* _Work item_: Take the lines below beginning at the line that has "This screenshot has width=1512, height=788." and stopping after the line that has "The height and width of the screenshot is (459, 480).", and print them exactly as they are, with no other lines.

* _Provided records_:
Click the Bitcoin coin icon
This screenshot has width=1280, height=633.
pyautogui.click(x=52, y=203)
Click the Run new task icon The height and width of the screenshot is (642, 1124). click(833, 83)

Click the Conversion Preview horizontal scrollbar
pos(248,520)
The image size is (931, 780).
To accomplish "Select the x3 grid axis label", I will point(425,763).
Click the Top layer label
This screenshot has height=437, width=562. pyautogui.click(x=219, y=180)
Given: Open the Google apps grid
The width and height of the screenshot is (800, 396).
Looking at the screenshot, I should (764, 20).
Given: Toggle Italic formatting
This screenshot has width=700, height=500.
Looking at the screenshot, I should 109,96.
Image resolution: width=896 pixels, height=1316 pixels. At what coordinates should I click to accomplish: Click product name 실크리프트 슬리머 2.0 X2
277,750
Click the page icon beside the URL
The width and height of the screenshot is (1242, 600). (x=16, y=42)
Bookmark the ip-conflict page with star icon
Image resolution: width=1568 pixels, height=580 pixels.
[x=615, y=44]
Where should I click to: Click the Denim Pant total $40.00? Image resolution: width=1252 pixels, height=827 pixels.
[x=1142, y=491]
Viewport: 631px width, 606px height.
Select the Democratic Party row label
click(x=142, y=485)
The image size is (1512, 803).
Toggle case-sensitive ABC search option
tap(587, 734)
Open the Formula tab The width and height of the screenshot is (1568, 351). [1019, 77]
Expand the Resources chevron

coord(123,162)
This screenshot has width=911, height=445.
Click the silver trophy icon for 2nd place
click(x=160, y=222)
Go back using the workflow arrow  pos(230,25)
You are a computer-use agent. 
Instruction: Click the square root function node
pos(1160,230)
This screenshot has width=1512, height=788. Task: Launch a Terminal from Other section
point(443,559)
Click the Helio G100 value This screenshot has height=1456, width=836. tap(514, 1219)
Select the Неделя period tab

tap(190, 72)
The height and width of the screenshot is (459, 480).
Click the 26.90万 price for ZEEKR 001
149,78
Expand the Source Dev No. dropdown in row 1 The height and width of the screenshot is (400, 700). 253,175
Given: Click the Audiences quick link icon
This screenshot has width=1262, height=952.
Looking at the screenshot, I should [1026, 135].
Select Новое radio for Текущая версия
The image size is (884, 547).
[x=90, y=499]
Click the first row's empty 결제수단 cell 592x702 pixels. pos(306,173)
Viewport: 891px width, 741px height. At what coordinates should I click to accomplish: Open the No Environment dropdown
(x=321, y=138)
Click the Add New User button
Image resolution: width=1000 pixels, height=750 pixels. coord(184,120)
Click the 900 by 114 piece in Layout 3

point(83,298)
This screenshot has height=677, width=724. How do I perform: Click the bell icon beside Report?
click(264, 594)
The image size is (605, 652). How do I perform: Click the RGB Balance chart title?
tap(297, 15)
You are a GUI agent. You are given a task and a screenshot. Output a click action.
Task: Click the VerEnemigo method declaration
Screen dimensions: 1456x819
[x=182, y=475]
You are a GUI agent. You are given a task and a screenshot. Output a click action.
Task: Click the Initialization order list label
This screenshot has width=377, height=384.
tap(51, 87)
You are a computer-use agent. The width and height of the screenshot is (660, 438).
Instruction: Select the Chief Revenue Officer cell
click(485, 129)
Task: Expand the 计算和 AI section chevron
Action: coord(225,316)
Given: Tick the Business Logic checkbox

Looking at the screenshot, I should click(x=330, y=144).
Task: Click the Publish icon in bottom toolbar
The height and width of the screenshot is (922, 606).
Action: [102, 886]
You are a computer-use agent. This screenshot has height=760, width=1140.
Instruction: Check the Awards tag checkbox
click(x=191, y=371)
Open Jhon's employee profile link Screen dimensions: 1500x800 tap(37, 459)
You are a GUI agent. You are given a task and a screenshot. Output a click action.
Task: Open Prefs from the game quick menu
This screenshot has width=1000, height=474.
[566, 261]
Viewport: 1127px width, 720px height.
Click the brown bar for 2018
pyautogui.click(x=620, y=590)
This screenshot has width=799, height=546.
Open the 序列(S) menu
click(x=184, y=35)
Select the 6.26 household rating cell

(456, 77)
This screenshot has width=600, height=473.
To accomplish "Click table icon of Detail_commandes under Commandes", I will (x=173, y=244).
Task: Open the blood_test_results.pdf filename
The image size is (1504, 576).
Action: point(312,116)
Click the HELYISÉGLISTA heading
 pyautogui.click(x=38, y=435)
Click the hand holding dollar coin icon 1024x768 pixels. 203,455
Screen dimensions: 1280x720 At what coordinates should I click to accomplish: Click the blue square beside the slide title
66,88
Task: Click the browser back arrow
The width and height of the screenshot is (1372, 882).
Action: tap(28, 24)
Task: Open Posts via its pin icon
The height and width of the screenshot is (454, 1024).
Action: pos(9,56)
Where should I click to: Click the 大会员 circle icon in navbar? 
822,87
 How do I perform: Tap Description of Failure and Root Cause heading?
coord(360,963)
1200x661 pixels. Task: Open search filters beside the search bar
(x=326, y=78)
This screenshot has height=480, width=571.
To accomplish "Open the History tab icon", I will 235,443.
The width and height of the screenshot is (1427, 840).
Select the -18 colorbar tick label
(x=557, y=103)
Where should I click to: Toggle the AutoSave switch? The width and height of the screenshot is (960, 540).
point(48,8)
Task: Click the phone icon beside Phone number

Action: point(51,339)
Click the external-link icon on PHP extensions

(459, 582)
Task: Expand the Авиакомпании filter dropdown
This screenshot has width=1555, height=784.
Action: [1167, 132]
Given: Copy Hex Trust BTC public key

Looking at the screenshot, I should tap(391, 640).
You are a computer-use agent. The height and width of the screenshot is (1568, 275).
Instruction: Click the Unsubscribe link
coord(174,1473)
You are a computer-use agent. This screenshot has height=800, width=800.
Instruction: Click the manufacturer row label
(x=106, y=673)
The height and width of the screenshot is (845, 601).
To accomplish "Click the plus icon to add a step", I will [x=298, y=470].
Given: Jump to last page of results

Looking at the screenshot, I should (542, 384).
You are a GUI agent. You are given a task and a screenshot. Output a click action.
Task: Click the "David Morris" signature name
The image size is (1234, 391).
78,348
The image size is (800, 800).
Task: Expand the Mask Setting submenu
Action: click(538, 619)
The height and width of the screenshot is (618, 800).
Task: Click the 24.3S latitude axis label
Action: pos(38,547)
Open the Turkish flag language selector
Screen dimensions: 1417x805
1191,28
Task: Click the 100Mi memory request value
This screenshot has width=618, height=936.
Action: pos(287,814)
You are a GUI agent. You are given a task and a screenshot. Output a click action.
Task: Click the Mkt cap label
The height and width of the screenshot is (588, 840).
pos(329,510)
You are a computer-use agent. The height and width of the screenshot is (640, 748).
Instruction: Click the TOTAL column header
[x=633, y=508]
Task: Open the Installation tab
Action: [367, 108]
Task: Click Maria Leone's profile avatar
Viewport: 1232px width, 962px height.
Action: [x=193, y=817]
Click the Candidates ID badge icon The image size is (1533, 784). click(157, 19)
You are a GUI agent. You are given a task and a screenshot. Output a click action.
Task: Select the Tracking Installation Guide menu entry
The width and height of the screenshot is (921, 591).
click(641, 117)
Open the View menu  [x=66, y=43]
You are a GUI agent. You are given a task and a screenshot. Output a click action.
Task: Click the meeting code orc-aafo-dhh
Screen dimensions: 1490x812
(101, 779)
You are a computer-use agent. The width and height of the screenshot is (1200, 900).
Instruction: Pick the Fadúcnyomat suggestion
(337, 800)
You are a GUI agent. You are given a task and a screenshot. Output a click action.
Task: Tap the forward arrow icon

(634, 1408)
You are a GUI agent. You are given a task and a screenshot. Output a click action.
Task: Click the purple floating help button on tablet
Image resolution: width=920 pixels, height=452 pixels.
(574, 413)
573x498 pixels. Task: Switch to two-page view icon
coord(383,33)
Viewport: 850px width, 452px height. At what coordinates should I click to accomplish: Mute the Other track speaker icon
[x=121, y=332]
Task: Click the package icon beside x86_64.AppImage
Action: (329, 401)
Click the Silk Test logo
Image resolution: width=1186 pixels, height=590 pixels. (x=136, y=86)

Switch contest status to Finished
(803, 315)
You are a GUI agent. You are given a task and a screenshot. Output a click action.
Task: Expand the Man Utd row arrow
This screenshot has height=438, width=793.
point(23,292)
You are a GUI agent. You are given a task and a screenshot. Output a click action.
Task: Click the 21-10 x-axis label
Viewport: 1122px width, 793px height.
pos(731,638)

* _Task answer_:
This screenshot has width=1512, height=788. Task: Launch a Terminal from Other section
point(443,559)
Click the Helio G100 value This screenshot has height=1456, width=836. tap(514, 1219)
Select the Неделя period tab

tap(190, 72)
The height and width of the screenshot is (459, 480).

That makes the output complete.